Passage
▽
Chancelor Easter, I think you'll also find it ironic that Dr. Howell, after stating the Catholic view on homosexuality, then immediately states that while the love-the-sinner-but-hate-the-sin philosophy should be "obvious to the right thinking person, I have encountered many well-educated people who do not or cannot make this distinction." For after reading both the student's and Dr. Howell's e-mails, this is precisely what your colleague, associate dean of the College of Liberal Arts, Ann Mester, does, declaring that [Dr. Howell's] "e-mails violate university standards of inclusivity which entitle us to have him discontinue his teaching arrangement with us." To translate Ann's political-speak, a guy who taught religion at the University of Illinois since 2001 was fired right out from under you, and it's time to intervene.

Indeed, Chancellor Easter, almost everything about this case feels ironic, starting with your rather Christian-sounding last name to the fact "Anonymous" ended his "why Illinois should be a pro gay-sex university" e-mail by stating, "I didn't go to Notre Dame for a reason." For as a graduate of Notre Dame, I would be the first to tell you that Notre Dame is not the great promoter of Catholicism it once was. But at least Notre Dame still allows Catholicism to be one of many philosophies taught, whereas (if this firing stands) U of I will become a place where Catholicism is the one thing that cannot be taught. For do you really believe, Robert, that your underlings would have fired a Muslim (who has a similar stance on homosexuality) for teaching this fact in a course entitled "Introduction to Islam?" Or even a Latter Day Saint teaching Mormonism who still endorsed polygamy? Either Howell is allowed to stay, the Religious Studies Department should be dropped all together, or all the courses should be taught by mocking gay agnostics that consider each creed an equal load of crap.
△
Part of a data file
▽
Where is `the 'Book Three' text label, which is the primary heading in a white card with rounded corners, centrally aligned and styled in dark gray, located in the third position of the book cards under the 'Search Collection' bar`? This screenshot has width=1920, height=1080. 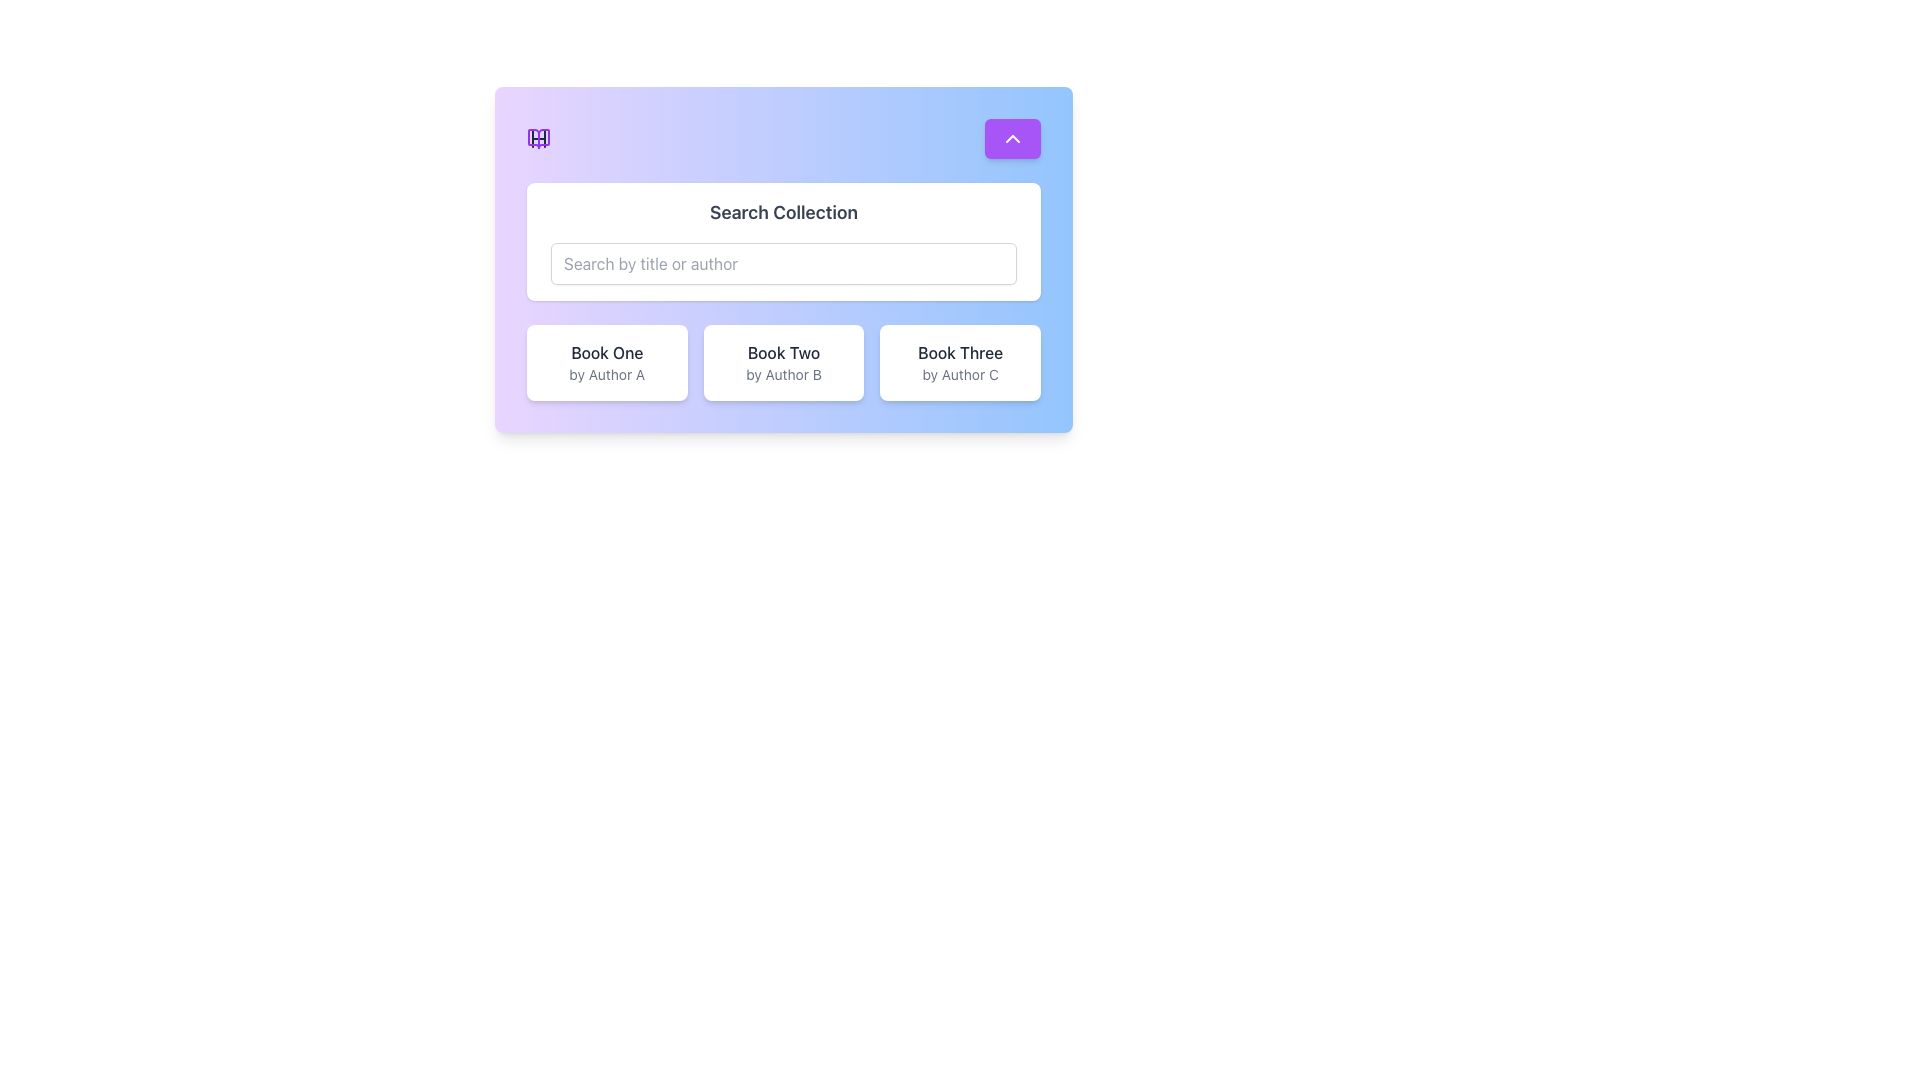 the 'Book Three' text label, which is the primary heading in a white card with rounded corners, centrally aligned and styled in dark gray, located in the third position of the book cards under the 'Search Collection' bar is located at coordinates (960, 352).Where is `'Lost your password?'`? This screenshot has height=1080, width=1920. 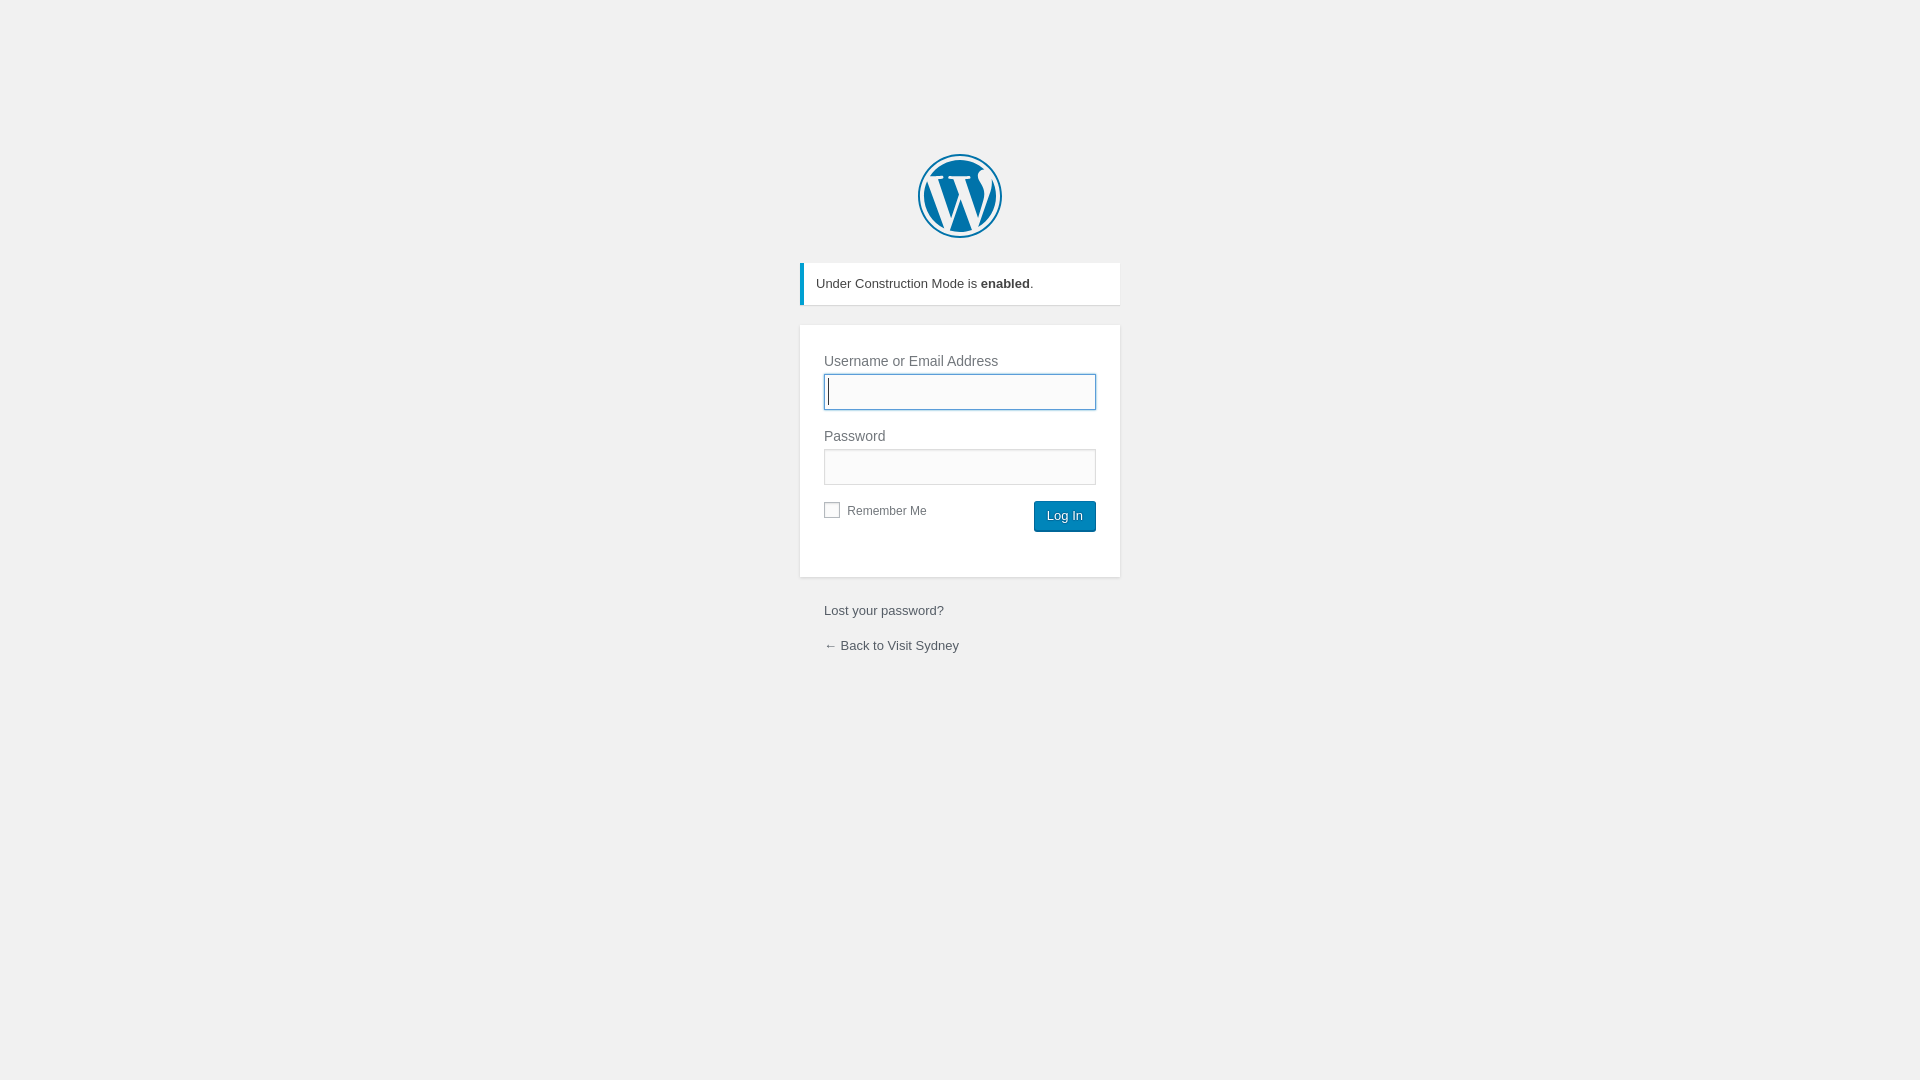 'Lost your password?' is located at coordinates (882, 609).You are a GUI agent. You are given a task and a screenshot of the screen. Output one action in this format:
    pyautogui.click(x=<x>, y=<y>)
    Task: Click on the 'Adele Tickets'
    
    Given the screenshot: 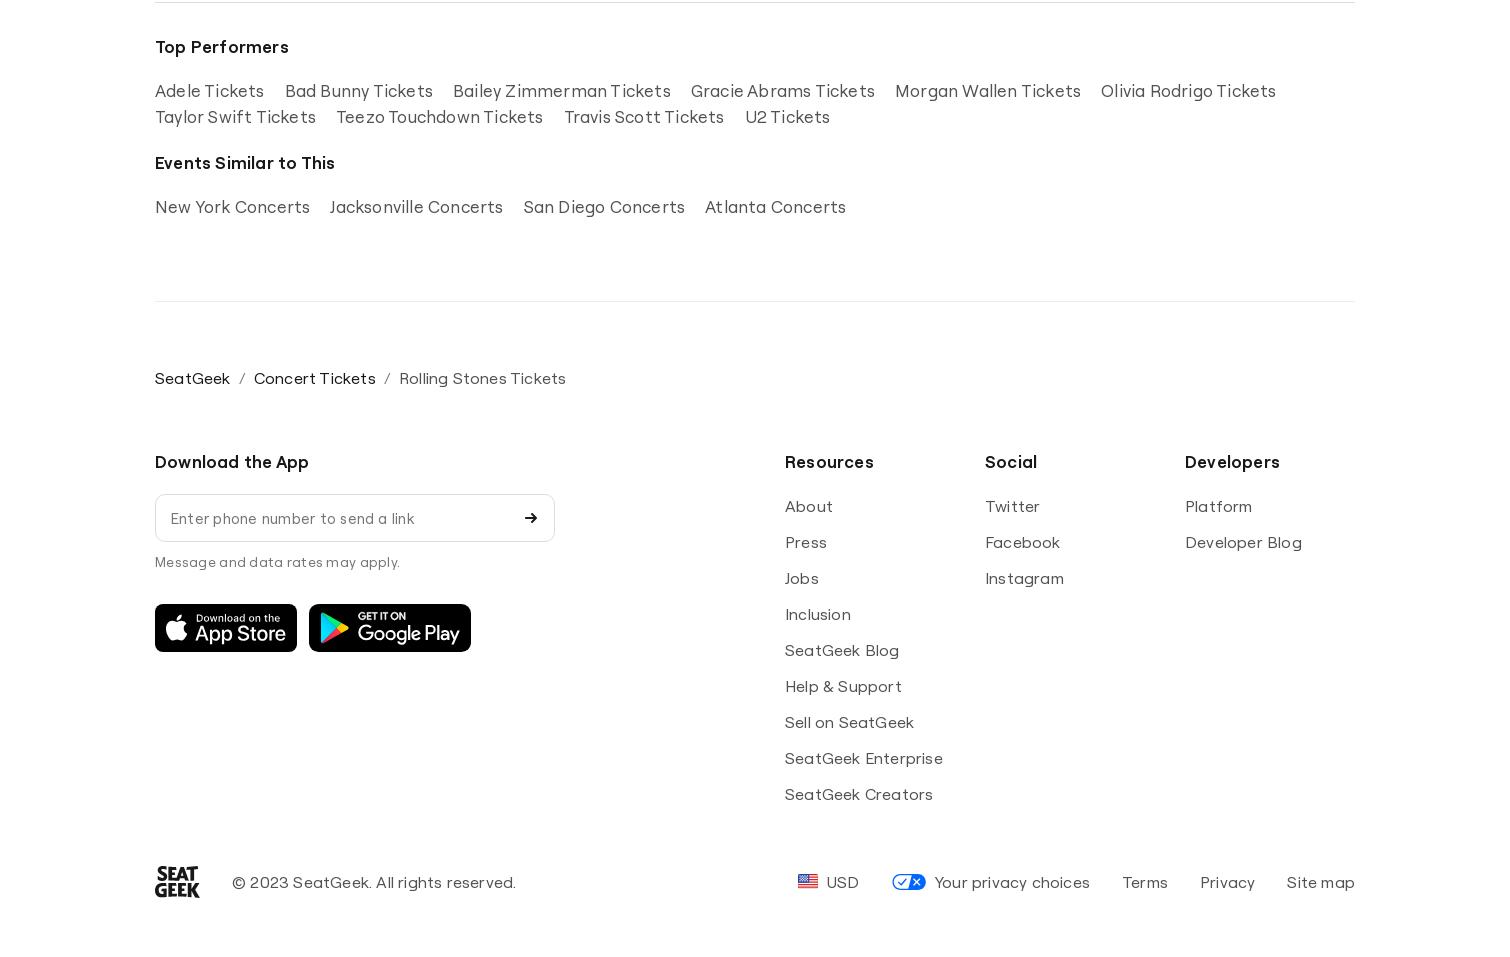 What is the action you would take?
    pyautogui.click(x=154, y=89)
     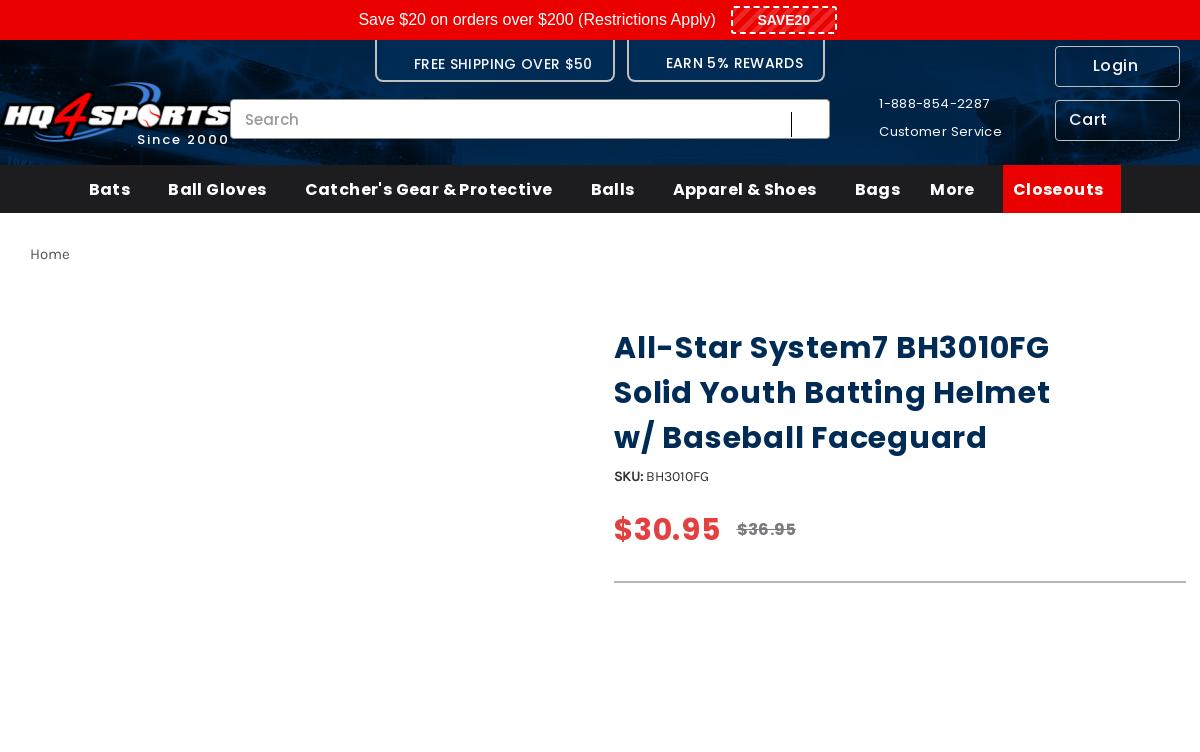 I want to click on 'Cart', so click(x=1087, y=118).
△
Why does the letter to Chancellor Easter call Dr. Howell's remark about well-educated people who "do not or cannot make this distinction" ironic?

After reading the student's and Dr. Howell's e-mails, associate dean Ann Mester fails to make that very distinction. She declares that his e-mails "violate university standards of inclusivity" and ends his teaching arrangement.